Orbital Datacenter Profitability Comes Down to One Number

This piece is an attempt to unpack the advantages, disadvantages, and economics of an orbital datacenter. Can the cost gap close compared against a terrestrial hyperscaler running the same inference workload? When? The short answer is that it can close, but most likely – at least in the medium-term – only for inference (not training), and only under a specific and not-yet-real launch price. The timeline remains unclear. Let’s dive in.

Why send compute to orbit?

The binding constraint on terrestrial AI is the availability of power on any reasonable timeline. According to a recent PowerLines report, US investor-owned utilities have laid out roughly $1.4 trillion in capital plans through 2030, a figure that jumped 27% in a single year, and they still cannot energize clusters fast enough. Grid interconnection queues in established European hubs run up to a decade against roughly two years to build the facility. The gas turbine backlog runs to 2030, gated by a handful of firms that cast the vanes and blades. SpaceX CEO Elon Musk’s framing on the Dwarkesh interview was blunt: while the industry is scaling chip production, the physical limitation on Earth is the lack of electricity infrastructure to support the massive energy demand those chips require. 

That is the core argument for sending compute to orbit: 24/7 availability of electrons from the Sun which, in case you forgot, is so large that about 1.3 million Earths could fit inside it. The Sun is a colossal, natural nuclear fusion reactor floating in space, which brings the marginal cost of energy in orbit to near zero, making it cost-effective for turning electrons into AI tokens. To further reinforce this point, Musk talks about the Kardashev Scale, referring to it as the single most objective metric any advanced alien species would use to judge human progress. He frequently points out that humanity is “practically nowhere” on the scale, currently utilizing less than a trillionth of the Sun’s total power output. 

An OuterSpaceToday Illustration of the Kardashev Scale

Musk envisions scaling orbital computing capacity to reach up to 100 gigawatts annually, ultimately aiming to deploy a staggering 1 million AI satellites through his newly publicly listed company, SpaceX, and their AI satellites. 

An illustration of SpaceX’s planned AI1 orbital data center satellite. Credit: SpaceX

The orbital advantages

Philip Johnston, the CEO of Starcloud, an Nvidia and YC-backed company that has raised $200M to put orbital datacenters in space, estimates an in-orbit solar panel produces roughly eight times the energy per square meter of an equivalent panel on the ground. This is due to continuous illumination, no atmosphere, no clouds, and no day-night cycle in the dawn-dusk sun-synchronous orbit Starcloud targets. A panel built for space also sheds much of the glass and weatherproof framing it needs on Earth, and because the orbit holds the array in near-continuous sun, only a small battery buffer is required rather than a heavy, full storage system.
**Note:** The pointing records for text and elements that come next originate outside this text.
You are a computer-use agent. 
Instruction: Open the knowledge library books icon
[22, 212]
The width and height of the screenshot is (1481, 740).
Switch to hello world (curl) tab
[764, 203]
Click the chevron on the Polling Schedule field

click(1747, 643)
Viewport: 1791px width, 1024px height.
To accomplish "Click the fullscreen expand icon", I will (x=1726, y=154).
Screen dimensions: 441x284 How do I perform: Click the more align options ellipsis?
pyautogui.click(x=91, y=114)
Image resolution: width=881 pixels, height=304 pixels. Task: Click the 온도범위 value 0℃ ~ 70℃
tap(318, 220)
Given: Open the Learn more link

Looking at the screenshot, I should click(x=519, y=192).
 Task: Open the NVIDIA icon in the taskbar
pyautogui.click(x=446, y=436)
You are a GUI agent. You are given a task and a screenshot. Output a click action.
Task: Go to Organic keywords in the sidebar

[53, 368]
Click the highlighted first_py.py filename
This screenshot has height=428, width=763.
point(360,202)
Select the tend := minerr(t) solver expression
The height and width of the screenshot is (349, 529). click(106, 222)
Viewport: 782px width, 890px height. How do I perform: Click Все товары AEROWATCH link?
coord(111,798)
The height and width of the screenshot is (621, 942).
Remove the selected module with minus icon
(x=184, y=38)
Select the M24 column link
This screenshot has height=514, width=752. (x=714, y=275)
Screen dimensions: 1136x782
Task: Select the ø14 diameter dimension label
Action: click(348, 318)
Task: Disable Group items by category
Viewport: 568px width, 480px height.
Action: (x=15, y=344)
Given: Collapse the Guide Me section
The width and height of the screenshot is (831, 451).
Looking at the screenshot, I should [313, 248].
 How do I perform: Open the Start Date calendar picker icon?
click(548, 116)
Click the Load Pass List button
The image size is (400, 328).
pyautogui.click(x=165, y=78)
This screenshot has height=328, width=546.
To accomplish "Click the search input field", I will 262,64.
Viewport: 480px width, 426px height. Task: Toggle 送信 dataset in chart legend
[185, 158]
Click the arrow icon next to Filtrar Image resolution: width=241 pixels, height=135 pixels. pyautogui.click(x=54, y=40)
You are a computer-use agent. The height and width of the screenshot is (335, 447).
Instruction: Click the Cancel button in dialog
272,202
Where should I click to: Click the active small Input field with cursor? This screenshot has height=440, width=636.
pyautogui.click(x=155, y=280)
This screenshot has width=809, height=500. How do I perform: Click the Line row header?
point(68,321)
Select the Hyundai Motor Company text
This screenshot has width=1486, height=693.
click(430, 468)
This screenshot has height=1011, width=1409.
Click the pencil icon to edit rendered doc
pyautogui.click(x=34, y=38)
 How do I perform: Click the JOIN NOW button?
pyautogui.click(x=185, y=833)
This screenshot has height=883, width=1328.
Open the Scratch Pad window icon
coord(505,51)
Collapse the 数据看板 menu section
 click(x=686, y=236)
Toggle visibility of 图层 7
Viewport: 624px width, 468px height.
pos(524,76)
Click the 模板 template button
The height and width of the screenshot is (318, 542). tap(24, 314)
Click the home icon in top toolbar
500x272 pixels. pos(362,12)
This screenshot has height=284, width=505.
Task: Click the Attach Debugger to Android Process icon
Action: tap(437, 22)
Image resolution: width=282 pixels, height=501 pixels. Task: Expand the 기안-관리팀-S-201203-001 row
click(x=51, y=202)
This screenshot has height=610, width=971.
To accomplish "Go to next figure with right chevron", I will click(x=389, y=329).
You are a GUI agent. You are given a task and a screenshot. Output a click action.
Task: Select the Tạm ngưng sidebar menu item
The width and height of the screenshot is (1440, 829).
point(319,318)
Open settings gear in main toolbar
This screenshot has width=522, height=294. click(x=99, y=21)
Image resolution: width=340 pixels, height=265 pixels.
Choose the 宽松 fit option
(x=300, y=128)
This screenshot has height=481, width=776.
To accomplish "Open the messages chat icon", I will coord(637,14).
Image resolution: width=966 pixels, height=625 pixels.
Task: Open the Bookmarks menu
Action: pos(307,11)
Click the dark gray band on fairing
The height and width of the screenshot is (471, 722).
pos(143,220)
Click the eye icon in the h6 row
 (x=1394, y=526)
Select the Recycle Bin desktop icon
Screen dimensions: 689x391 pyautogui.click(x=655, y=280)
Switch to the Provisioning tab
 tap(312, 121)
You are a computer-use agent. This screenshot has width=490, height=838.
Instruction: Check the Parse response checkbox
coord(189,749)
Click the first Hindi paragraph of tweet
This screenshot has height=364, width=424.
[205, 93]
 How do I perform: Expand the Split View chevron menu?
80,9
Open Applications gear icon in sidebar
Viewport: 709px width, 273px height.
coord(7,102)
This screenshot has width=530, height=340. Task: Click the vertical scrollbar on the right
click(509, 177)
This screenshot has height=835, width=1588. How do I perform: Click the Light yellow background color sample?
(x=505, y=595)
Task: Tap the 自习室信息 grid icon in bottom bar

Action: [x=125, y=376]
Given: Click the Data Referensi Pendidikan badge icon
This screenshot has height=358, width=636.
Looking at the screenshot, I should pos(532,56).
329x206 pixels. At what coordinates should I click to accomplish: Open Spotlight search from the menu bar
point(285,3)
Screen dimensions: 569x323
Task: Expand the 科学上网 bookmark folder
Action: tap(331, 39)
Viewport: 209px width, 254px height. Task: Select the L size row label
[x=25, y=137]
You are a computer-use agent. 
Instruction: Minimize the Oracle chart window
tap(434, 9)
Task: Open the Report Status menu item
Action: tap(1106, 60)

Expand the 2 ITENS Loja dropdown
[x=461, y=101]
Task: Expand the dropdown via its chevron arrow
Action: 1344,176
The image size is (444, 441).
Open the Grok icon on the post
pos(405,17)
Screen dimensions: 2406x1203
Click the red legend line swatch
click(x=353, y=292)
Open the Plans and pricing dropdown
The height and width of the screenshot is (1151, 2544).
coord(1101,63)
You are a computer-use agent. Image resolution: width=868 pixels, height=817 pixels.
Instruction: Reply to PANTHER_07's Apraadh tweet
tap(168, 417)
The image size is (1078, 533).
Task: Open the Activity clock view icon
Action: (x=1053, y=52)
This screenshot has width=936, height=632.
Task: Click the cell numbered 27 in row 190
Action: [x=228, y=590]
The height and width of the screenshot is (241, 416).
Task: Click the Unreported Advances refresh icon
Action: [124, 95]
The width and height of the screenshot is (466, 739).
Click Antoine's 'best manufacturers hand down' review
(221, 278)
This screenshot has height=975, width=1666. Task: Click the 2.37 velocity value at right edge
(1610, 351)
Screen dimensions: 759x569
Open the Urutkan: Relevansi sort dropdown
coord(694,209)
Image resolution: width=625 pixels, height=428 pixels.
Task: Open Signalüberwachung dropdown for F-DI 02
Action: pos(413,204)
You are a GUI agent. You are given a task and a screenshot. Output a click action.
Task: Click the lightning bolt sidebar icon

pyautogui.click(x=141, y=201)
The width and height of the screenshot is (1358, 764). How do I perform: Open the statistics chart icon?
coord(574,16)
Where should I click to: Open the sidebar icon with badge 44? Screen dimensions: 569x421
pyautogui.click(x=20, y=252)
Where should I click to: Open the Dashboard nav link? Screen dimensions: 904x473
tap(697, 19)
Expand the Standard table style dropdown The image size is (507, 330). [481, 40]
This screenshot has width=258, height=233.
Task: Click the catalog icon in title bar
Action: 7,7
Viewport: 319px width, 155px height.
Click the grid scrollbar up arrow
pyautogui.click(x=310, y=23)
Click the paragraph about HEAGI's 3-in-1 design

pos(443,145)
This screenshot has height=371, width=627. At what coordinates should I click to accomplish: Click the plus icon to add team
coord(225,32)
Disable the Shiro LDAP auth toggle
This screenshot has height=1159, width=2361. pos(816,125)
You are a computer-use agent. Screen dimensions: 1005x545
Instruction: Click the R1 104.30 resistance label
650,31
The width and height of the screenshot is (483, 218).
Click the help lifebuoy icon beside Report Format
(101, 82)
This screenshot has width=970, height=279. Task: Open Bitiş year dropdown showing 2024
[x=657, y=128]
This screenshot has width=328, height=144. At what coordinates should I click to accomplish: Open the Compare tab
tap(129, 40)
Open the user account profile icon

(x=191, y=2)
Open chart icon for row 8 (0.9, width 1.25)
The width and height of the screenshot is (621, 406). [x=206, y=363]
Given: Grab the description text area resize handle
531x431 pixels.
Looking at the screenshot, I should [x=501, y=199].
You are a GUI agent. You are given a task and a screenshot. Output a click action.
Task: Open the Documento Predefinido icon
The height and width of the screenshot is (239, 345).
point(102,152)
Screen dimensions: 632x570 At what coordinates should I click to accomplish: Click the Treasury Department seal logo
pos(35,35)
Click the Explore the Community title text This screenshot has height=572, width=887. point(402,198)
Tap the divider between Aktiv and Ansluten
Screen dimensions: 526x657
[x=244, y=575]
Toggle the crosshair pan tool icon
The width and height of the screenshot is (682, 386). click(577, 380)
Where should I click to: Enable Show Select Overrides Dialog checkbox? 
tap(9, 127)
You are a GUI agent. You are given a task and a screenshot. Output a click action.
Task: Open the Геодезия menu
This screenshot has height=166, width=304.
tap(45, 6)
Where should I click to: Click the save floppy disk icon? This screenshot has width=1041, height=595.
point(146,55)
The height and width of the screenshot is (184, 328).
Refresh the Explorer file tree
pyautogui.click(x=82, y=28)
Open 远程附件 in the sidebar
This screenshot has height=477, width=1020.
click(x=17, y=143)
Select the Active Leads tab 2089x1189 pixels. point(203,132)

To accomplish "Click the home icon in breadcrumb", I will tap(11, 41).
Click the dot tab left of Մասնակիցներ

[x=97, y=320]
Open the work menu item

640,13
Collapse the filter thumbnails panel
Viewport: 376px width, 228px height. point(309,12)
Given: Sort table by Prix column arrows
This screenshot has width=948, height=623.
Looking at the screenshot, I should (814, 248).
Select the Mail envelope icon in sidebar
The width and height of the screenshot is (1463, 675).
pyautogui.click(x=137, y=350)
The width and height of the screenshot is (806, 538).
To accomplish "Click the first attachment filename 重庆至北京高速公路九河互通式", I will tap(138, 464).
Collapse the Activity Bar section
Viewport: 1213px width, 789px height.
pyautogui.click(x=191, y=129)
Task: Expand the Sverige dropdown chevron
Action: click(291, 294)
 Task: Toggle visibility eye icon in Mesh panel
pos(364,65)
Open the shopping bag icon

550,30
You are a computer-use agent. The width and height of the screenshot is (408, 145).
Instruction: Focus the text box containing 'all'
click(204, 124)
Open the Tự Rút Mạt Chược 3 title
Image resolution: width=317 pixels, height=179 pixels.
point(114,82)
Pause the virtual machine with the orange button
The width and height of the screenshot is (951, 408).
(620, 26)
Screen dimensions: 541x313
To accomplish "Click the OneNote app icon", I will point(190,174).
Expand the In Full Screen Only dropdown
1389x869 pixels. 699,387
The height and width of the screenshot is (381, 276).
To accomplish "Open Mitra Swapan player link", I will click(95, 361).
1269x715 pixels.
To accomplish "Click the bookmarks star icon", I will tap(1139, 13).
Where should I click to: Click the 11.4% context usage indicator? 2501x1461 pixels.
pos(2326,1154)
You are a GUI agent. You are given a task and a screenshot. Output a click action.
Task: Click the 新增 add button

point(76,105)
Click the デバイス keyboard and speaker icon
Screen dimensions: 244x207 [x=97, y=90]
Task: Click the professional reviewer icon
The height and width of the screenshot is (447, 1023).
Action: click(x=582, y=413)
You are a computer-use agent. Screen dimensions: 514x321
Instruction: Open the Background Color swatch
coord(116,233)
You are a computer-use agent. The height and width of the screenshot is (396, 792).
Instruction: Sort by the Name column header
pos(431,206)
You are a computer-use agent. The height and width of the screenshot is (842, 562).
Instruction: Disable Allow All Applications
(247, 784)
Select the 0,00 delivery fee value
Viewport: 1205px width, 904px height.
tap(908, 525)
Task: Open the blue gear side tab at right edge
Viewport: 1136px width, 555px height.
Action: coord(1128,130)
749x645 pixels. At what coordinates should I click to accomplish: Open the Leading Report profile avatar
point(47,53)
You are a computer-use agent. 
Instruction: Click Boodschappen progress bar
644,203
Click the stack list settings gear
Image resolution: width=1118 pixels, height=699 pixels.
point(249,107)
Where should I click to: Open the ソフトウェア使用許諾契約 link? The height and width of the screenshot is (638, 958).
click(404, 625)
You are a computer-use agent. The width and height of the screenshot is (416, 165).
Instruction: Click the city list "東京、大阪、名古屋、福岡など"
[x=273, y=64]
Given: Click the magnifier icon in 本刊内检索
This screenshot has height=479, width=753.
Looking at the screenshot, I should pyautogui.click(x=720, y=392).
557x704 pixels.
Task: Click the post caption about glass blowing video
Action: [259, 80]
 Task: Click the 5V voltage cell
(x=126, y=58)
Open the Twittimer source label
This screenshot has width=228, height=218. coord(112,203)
Reduced infrastructure capex further solidifies the cost advantages of orbital datacenter projects. Johnston puts a terrestrial AI build on the order of $15 million to $20 million per megawatt, compared to what he estimates is under $5 million per megawatt for the orbital equivalent. 

Image of Starcloud-1 carrying the first NVIDIA H100 GPU into orbit. Credit: SpaceX, Starcloud

Why? Gone are the land costs, chillers, cooling towers, backup generators, UPS battery strings, and AC-to-DC conversion stages that a terrestrial datacenter cannot do without, but an orbital one can. The parts list for a Starcloud production satellite is short: solar panels, radiators, the bus, the chips (and their memory and motherboard), a small battery buffer, a single reaction wheel, and two optical terminals for communication. Starcloud pencils its infrastructure cost below $5 million per megawatt as a result, about 3x lower than a terrestrial equivalent. Energy saving is the headline, but the infrastructure saving is a comparable part of the story, and it is structural rather than locational.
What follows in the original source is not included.